A total of 66 frozen sections were performed. Diagnostic accuracy of frozen sections illustrated sensitivity of 72.7% (95% confidence interval [CI], 0.57 to 0.85), specificity of 100% (95% CI, 0.85 to 1.00), positive predictive value (PPV) of 100% (95% CI, 0.89 to 1.00), and negative predictive value (NPV) of 64.7% (95% CI, 0.46 to 0.80). There was no statistically significant difference in sensitivity of frozen sections in cases of Mucor and Aspergillus at 68.8%% and 76.2%, respectively (p = 0.61).
This study represents the largest series assessing the diagnostic accuracy of frozen section analysis in AIFRS. Frozen section analysis is an effective tool for guiding intraoperative decision making in patients with AIFRS with a high PPV. A Low NPV underscores the importance of clinical suspicion and intraoperative decision making based on endoscopic findings when negative frozen section results are encountered. Further, frozen section analysis appears to be equally effective in detecting either Mucor or Aspergillus.
急性侵袭性真菌性鼻-鼻窦炎(AIFRS)是免疫功能低下患者中一种暴发性、潜在致命的疾病过程。诊断通常依赖于高度的临床怀疑指数,关于术中冷冻切片的诊断和治疗意义的数据相对较少。
对 18 例接受内镜鼻窦手术治疗 AIFRS 的患者进行回顾性研究。使用最终病理学作为金标准,评估所有患者术中冷冻切片诊断的可靠性。
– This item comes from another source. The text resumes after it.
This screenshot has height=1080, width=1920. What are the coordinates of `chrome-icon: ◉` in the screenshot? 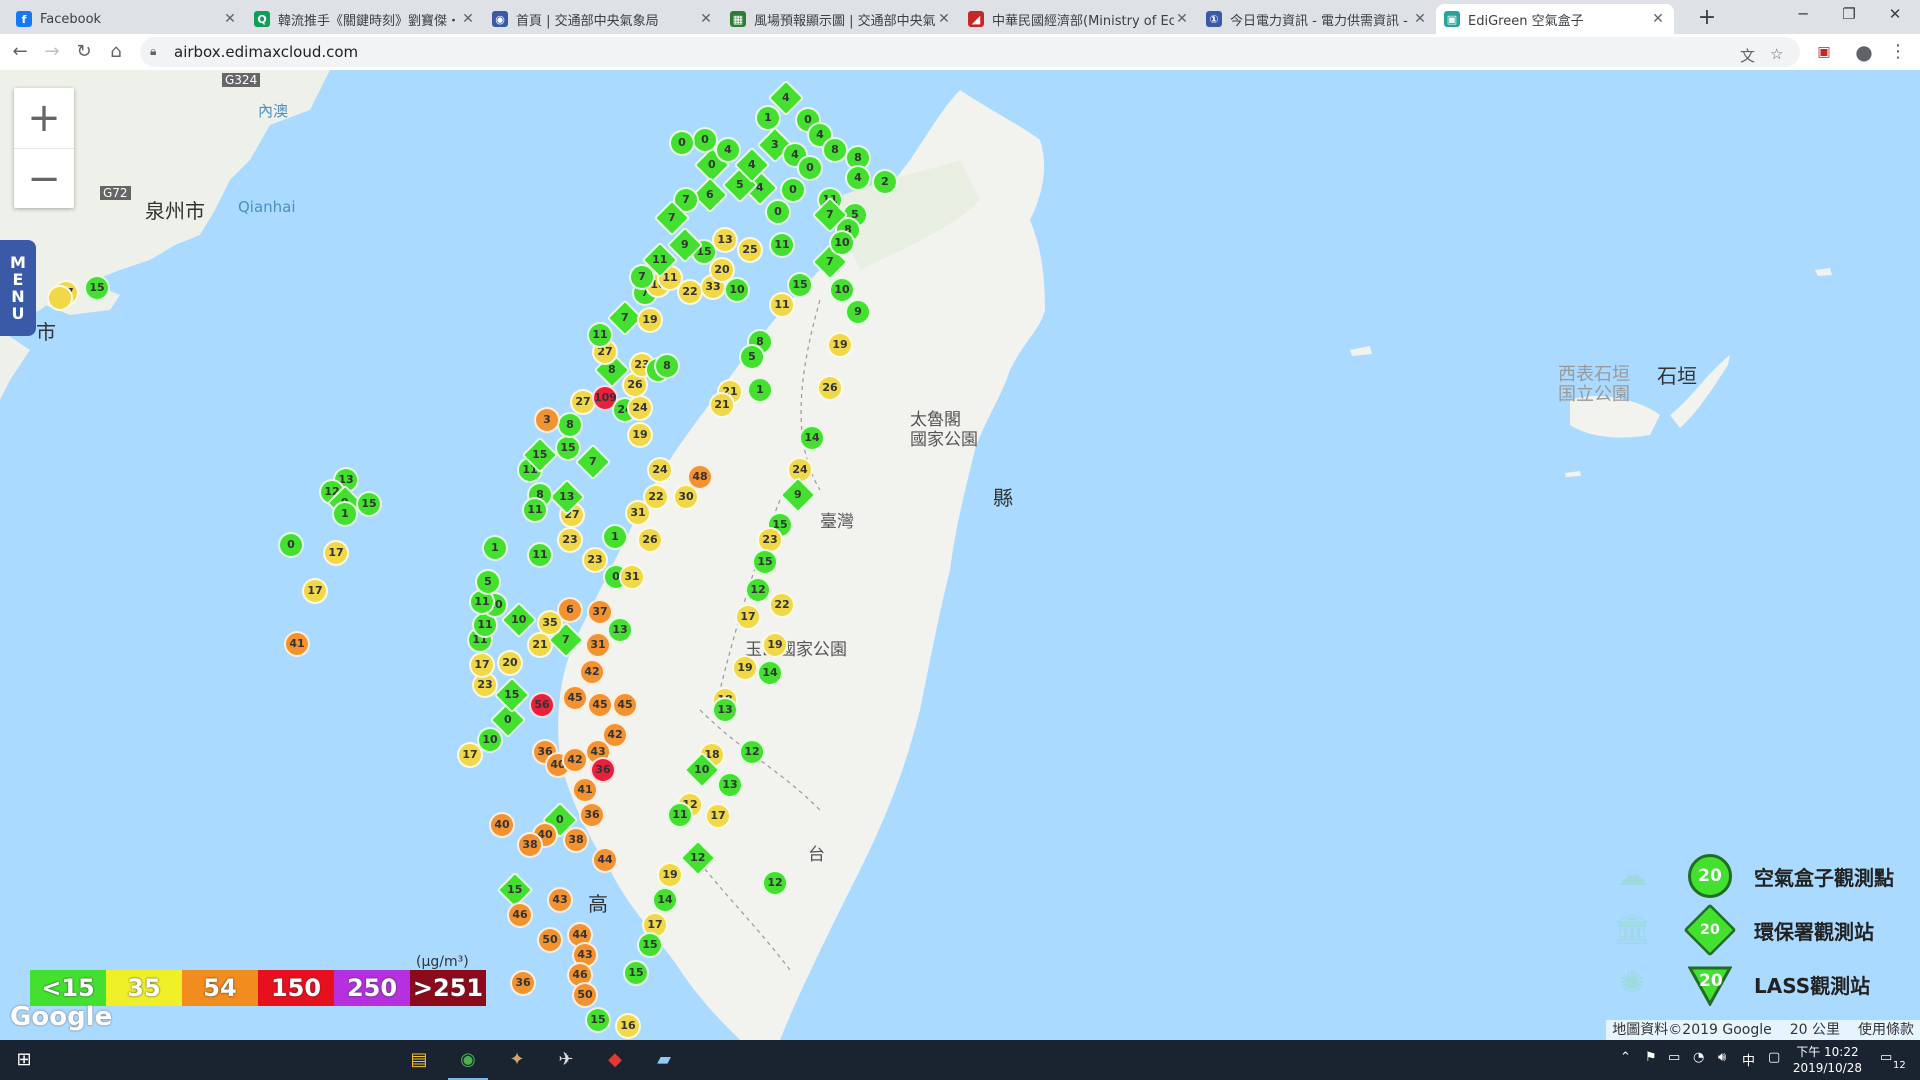 It's located at (468, 1063).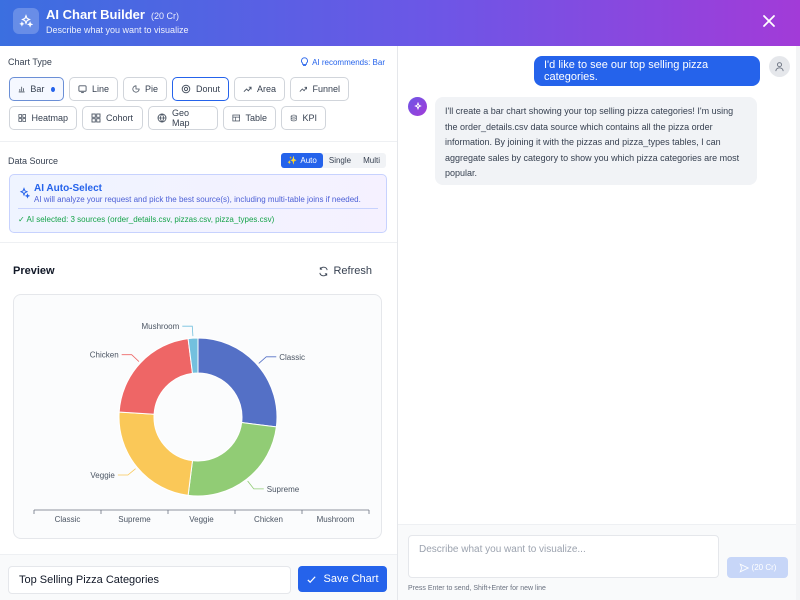 This screenshot has height=600, width=800. I want to click on chart-type-heatmap-label: Heatmap, so click(50, 118).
共进行了 66 次冷冻切片检查。冷冻切片的诊断准确性用最终病理学作为金标准,显示出 72.7%(95%置信区间 [CI],0.57 至 0.85)的敏感性、100%(95%CI,0.85 至 1.00)的特异性、100%(95%CI,0.89 至 1.00)的阳性预测值(PPV)和 64.7%(95%CI,0.46 至 0.80)的阴性预测值(NPV)。在毛霉和曲霉菌的病例中,冷冻切片的敏感性分别为 68.8%和 76.2%,无统计学差异(p = 0.61)。
本研究是评估 AIFRS 中冷冻切片分析诊断准确性的最大系列研究。冷冻切片分析是指导 AIFRS 患者术中决策的有效工具,具有较高的 PPV。NPV 较低突出了在遇到阴性冷冻切片结果时,基于临床怀疑和内镜检查结果进行术中决策的重要性。此外,冷冻切片分析在检测毛霉或曲霉菌方面似乎同样有效。